▶ **Passage**:
EP by Kristin Hersh
- Released: April 5, 1994
- Genre: Alternative Rock
- Length: 30:39
- Label: 4AD, Sire
- Producer: Lenny Kaye, Kristin Hersh

= Strings (EP) =

1994 EP by Kristin Hersh

Strings is an extended play (EP) by American singer-songwriter Kristin Hersh, released in April 1994. It peaked at number 60 on the UK Singles Chart.

Professional ratings
Review scores
| Source | Rating |
| AllMusic |  |

==Track listing==
All songs were written by Kristin Hersh except where noted.
1. "Beestung" - 3:09
2. "A Loon" (strings version) - 4:25
3. "Sundrops" (strings version) - 4:11
4. "Me and My Charms" (strings version) - 4:31
5. "Velvet Days" (strings version) - 3:44
6. "The Key" - 3:36
7. "Uncle June and Aunt Kiyoti" - 2:33 (Kristin Hersh and W.J. Hersh)
8. "When the Levee Breaks" - 4:35 (Memphis Minnie, Robert Plant, Jimmy Page, John Paul Jones and John Bonham)

The original UK release (4AD BAD 4006 CD) featured only tracks two, three, four, and five. Tracks six, seven, and eight originally featured as extra tracks on the CD and 12-inch "Your Ghost" single.

▶ **Record set**:
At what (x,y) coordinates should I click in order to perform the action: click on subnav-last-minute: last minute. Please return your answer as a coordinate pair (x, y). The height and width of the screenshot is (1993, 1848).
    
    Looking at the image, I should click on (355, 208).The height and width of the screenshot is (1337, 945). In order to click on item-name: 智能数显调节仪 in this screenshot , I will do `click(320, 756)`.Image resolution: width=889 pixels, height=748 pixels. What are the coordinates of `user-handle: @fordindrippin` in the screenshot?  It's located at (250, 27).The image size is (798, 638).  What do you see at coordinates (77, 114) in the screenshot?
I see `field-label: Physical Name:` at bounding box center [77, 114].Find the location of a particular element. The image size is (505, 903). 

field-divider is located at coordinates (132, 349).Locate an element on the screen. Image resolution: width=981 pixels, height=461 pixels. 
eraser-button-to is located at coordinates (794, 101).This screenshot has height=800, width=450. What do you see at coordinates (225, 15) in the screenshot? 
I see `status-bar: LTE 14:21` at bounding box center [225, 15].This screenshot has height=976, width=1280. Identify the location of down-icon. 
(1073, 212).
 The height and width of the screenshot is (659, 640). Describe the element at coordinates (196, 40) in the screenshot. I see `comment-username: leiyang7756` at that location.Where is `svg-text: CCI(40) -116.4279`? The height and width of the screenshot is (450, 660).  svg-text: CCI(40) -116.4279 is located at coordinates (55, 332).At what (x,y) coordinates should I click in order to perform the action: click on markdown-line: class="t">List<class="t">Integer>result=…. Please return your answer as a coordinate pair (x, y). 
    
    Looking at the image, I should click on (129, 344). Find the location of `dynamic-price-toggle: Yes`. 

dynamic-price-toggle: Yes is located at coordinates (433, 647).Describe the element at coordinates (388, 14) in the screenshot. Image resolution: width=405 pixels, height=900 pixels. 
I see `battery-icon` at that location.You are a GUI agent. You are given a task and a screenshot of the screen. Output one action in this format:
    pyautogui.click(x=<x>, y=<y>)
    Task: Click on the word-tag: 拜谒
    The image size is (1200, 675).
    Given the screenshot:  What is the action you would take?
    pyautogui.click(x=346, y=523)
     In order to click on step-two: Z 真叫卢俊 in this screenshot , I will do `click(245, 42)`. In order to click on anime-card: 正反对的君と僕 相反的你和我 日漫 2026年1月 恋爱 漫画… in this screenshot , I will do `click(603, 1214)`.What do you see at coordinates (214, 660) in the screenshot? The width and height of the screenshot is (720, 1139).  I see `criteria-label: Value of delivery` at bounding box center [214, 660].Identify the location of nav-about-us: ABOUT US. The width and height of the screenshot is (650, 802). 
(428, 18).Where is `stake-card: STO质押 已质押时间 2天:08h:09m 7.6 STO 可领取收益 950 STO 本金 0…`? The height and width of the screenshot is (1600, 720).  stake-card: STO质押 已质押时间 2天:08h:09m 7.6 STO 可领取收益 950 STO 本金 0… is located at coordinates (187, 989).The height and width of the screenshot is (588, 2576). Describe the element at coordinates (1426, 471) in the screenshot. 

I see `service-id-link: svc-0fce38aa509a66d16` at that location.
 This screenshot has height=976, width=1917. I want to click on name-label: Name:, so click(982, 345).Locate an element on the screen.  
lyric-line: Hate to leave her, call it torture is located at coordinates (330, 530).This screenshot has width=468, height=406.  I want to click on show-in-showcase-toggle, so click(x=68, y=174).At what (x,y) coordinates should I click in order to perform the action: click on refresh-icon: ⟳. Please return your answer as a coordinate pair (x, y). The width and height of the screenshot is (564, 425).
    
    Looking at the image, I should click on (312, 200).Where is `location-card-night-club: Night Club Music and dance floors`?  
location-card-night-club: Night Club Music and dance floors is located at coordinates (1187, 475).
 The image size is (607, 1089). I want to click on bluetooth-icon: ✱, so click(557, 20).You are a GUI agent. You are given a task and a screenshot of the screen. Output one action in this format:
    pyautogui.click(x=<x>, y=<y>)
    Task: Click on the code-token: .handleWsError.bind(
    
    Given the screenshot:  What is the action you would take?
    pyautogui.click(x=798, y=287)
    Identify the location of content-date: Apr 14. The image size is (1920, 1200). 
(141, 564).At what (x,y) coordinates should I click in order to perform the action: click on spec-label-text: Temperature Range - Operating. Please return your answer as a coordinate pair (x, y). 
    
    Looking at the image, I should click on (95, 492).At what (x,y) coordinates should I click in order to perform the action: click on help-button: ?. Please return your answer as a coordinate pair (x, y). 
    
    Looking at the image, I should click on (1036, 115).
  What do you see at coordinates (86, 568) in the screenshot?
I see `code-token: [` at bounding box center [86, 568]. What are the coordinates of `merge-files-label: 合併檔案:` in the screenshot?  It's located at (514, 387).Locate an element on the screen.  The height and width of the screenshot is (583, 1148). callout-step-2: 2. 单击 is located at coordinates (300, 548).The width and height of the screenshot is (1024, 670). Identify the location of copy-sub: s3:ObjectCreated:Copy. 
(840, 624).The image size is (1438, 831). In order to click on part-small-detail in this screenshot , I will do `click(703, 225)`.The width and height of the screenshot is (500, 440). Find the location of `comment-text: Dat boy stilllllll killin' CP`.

▶ **What you will do**:
[A] List every track on the Strings EP that the article marks as a "strings version."
[B] Extend the article on the Strings EP with a further passage that picks up after its final sentence.
The items were drawn from a separate source and have no connection to the article on the Strings EP.

▶ **Answers below**:
[A] "A Loon," "Sundrops," "Me and My Charms," "Velvet Days"

[B]
==Personnel==
- Kristin Hersh – vocals and guitars
- Martin McCarrick – cello and string arrangements
- Jane Scarpantoni – cello
- Wilfred Gibson – violin
- Perry Montague-Mason – violin
- Gavin Wright – violin
- Billy McGee – double bass
- Production: Lenny Kaye and Kristin Hersh
- Engineering: Paul Q. Kolderie, Steve Rizzo, Phil Brown and John Fryer
- Mixing: Martin McCarrick, Bill O'Connell and John Fryer
- Design: Vaughan Oliver

=="The Key"==
"The Key" appeared on Secret Tracks 2, a cassette given away with Select. "I had this instrumental to finish but I wasn't hearing any words," Hersh said in the accompanying notes. "Then I opened this Krazy Kat comic from the '30s and there were all these beautiful words. So I re-wrote the song, took it apart, put it back together – and then I opened up the book again and none of those words were there. Honest to God! It was like this song was just kicking me in the head: 'Goddammit, whaddya need?! Alright, we'll write it in a comic book for ya, dipshit!'"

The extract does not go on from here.